> [Instructions]:
1. In the PLASMA and CC65 comparison below, list the parameters of the putImage function.
2. Go on with the PLASMA and CC65 comparison from where it stops.

> [Page extract]:
+===+

Here is a video showing it using the “.dsk” and “.run” versions:

I wanted to compare PLASMA with CC65 on several different points. At this point, with my limited experience with PLASMA, I’ll just start with:

  • Easy of understanding/similarity
  • Speed

I took my “moving monster” test program and rewrote it using PLASMA to compare it to how I had it written in C.  Having read that PLASMA took some inspiration of it’s structure from modern languages, I was pleasantly surprised how similar the code for each is and how easy the port was. It actually helped me improve my C code a bit as well.

C code

// Put image on screen
void putImage(imageData *image, char page, char x, char y) {
    char b, f, r;
    // Convert X to byte offset
    b = xToByte[x];
    // Convert X to needed shift frame
    f = xToFrame[x] * image->height*image->width;
    // Draw frame line by line
    for (r = 0; r < image->height; r++) {;
        memcpy((char *)(hgrpage[page] + yToAddr[y + r] + b), image->data + f + (r * image->width), image->width);

int main() {
    int x = 0;
    int count = 0;
    // Clear both Hi-Res pages (Bad: Clearing holes too!)
    memset((char *)0x2000, 0, 0x2000);
    memset((char *)0x4000, 0, 0x2000);
    // Activate graphics
    POKE(-16304, 0);
    // Full screen graphics
    // Hi-Res graphics
    // Put initial image on non-displayed page so when we flip it's there
    putImage(&image, !page, 0, 30);
    // Move across the screen by 2
    for(x=2; x <= 200; x+=2) {
        // Flip page
        page = !page;
        POKE(showpage[page], 0)

+===+

> [Recorded information]:
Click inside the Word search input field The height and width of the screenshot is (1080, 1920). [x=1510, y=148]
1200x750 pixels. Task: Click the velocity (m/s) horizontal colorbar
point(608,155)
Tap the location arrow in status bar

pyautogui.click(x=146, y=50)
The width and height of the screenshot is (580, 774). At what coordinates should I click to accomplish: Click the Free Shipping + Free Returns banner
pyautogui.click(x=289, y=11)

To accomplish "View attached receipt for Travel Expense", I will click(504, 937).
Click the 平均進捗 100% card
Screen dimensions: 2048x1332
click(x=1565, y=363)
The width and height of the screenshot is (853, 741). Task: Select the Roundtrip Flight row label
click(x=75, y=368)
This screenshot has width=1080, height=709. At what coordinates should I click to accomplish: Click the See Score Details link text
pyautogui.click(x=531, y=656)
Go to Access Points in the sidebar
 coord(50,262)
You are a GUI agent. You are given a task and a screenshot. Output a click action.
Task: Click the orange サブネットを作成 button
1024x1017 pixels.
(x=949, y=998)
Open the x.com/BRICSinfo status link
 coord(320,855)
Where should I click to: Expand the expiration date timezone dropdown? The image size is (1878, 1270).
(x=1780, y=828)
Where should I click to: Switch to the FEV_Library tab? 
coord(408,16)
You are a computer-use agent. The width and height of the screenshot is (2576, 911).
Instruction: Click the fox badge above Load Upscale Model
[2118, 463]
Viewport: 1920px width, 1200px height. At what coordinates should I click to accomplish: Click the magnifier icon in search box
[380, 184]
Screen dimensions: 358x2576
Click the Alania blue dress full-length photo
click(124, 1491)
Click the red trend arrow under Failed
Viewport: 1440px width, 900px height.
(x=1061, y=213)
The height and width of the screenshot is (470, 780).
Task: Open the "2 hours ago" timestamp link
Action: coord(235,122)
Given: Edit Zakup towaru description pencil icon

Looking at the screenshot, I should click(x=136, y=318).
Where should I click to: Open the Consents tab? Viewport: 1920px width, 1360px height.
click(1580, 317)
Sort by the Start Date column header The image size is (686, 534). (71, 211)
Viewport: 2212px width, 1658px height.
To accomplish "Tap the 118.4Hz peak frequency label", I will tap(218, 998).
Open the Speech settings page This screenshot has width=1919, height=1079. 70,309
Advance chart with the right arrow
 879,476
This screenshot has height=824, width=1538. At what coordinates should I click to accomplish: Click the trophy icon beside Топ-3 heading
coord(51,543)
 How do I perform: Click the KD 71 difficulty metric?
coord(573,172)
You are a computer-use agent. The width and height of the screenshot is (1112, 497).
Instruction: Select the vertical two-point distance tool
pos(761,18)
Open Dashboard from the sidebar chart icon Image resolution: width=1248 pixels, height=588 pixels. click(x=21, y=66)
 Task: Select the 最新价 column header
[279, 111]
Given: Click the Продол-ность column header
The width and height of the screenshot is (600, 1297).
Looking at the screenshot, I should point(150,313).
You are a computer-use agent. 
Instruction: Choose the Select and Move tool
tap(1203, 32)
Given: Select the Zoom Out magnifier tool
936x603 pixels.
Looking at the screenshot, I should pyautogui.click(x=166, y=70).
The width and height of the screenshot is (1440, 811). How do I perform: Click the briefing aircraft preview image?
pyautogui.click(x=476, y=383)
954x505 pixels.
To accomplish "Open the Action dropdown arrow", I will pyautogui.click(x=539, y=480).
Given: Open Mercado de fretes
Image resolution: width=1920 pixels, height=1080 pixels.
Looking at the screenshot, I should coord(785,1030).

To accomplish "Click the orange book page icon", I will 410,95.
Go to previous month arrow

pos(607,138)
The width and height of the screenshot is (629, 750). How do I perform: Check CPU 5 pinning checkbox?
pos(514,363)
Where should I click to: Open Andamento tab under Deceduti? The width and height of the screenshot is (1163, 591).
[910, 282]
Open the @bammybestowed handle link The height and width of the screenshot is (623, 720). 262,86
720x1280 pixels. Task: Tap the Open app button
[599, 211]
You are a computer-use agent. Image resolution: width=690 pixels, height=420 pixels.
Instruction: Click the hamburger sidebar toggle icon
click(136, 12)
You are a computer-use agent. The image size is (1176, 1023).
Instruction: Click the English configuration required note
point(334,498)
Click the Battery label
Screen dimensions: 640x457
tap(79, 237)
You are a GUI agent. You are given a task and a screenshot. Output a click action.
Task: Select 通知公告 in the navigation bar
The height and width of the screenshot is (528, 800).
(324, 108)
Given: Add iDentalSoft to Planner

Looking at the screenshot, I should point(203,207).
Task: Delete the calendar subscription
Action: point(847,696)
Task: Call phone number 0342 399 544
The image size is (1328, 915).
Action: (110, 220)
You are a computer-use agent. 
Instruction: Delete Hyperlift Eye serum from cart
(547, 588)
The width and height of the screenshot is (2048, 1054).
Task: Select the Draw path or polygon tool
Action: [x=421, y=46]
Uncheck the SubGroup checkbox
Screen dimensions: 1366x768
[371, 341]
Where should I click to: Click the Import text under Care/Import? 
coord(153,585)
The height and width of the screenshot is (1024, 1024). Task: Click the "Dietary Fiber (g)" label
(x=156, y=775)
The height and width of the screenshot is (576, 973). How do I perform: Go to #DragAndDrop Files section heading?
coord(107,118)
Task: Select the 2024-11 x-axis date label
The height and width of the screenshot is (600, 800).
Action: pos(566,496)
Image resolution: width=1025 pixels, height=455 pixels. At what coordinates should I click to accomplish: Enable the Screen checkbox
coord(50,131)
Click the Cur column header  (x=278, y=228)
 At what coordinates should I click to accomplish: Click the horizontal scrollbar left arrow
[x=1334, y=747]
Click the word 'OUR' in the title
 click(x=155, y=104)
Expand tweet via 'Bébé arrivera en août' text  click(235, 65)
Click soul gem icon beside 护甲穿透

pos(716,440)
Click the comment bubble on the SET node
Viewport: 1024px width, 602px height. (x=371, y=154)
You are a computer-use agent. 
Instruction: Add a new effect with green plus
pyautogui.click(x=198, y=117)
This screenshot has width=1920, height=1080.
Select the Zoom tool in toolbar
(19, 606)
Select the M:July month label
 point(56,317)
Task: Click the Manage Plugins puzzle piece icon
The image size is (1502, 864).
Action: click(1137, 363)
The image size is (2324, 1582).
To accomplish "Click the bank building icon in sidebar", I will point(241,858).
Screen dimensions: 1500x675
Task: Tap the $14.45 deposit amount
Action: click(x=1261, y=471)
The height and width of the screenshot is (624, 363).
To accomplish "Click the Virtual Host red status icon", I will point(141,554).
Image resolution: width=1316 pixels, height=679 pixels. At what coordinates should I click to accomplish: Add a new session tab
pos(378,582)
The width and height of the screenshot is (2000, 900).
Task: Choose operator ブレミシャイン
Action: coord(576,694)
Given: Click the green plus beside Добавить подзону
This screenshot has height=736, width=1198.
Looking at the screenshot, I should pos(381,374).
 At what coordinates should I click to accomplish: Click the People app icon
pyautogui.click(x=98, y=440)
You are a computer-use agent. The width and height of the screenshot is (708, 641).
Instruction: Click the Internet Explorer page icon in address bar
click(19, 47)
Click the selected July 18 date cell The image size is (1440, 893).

+===+

> [Task answers]:
1. image, page, x, y

2.
        // Draw new image on non-displayed page
        putImage(&image, !page, x, 30);
        // Pause

    // Go back to page 0 (1)
    POKE(showpage[0], 0)

    // Text mode
    POKE(-16303, 0);



// Put image on screen
def putImage(imgdata, imgheight, imgwidth, page, x, y)
    byte b, f, r

    // Convert X to byte offset
    b = xToByte[x]

    // Comvert X to needed shift frame
    f = xToFrame[x] * imgwidth * imgheight

    // Draw frame line by line
    for r = 0 to imgheight-1
        memcpy(hgrpage[page] + yToAddr[y + r] + b, imgdata + f + (r * imgwidth), imgwidth)

// Clear both Hi-Res pages (Bad: Clearing holes too!)
memset(hgr1, 0, $2000)
memset(hgr2, 0, $2000)

// Activate graphics

// Full screen graphics

// Hi-Res graphics

// Put intial image on non-displayed page so when we flip it's there
putImage(@data, height, width, (!page&$01), 0, 30)

// Move across screen by 2
for x = 2 to 200 step 2

    // Flip page
    page = (!page&$01)

    // Drw new image on non-displayed page
    putImage(@data, height, width, (!page&$01), x, 30)

    // Pause
    for count = 1 to 500

// Go back to page 0 (1)

// Text mode

As you can see, they are very similar. Should be an easy move over for people familiar with C/Java and languages of that ilk. Very impressive.

Next I took a look at performance. When I originally started looking at comparing performance, I was shocked at the speed difference between the two (which I’ll show shortly). That was before I realized that I was wrong about PLASMA.

I was thinking that PLASMA was more of a “pre-assembler” or “pre-compiler” that took high level structures and generated 6502 assembly for the corresponding code. It actually produces byte-code that is then run under the PLASMA VM. This can be sped up by writing raw assembly for routines that need more power. Silly me.

Now, I don’t consider that a bad thing for the same reason I don’t consider it a bad thing for Java vs C. It’s just a different approach and both have their merits.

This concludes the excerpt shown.